START Data for this exercise
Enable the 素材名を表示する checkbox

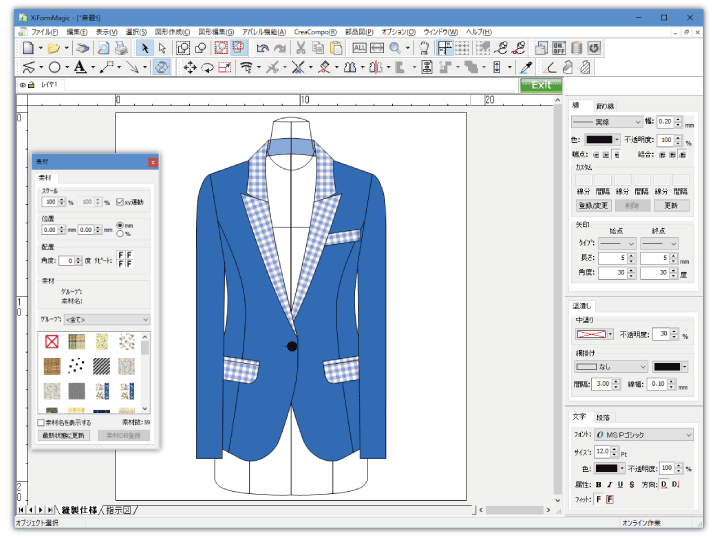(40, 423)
END Data for this exercise
START Data for this exercise
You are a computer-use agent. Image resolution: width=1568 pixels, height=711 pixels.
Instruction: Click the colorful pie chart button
END Data for this exercise
START Data for this exercise
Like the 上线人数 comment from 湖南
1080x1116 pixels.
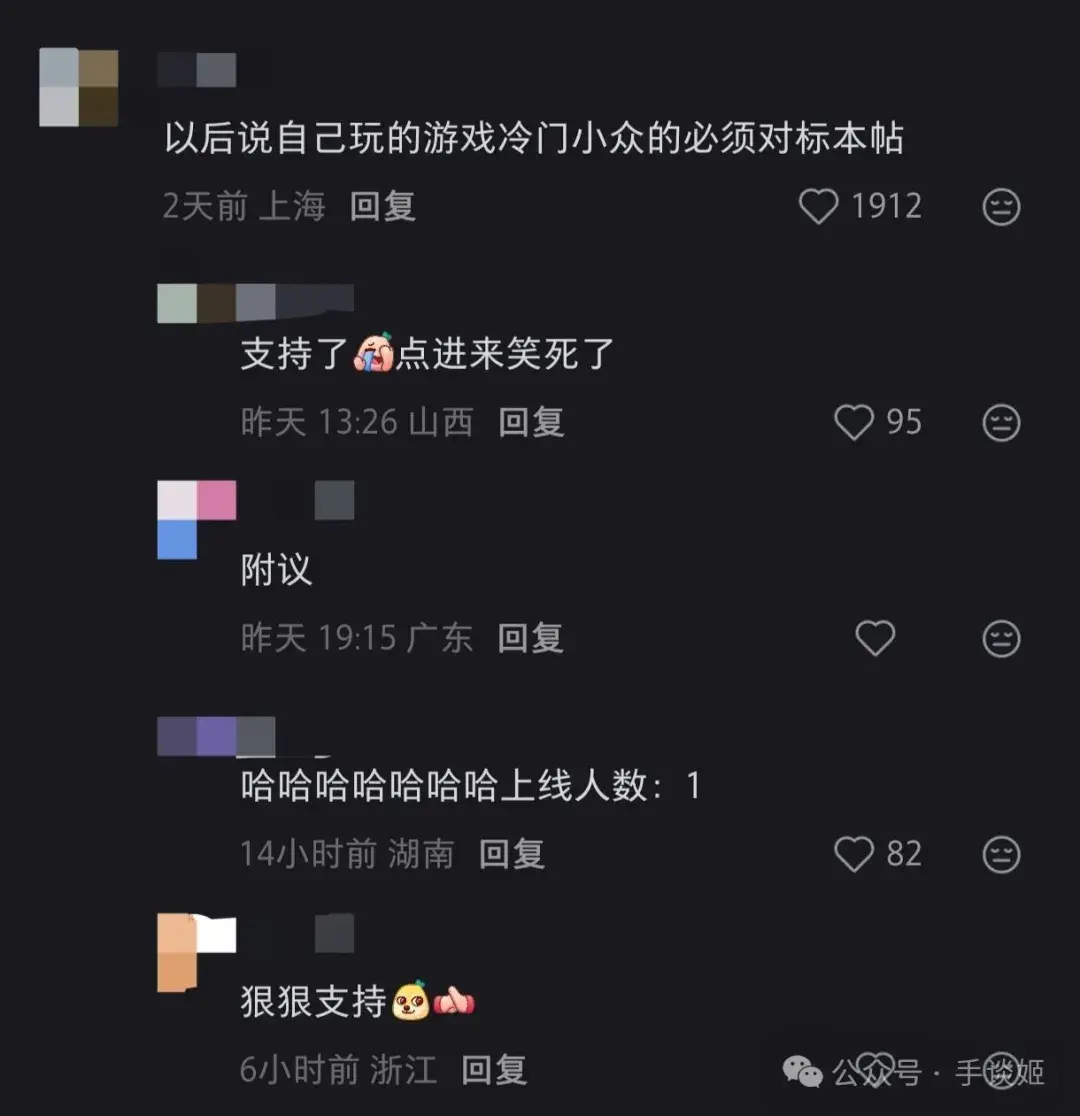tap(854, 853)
END Data for this exercise
§ **Directions**: In the listing above, locate the line containing "You are a computer-use" and the line containing "Instruction: Click the", then transcribe both and every line between them verbatim.

§ **Your response**:
You are a computer-use agent. Image resolution: width=1568 pixels, height=711 pixels.
Instruction: Click the colorful pie chart button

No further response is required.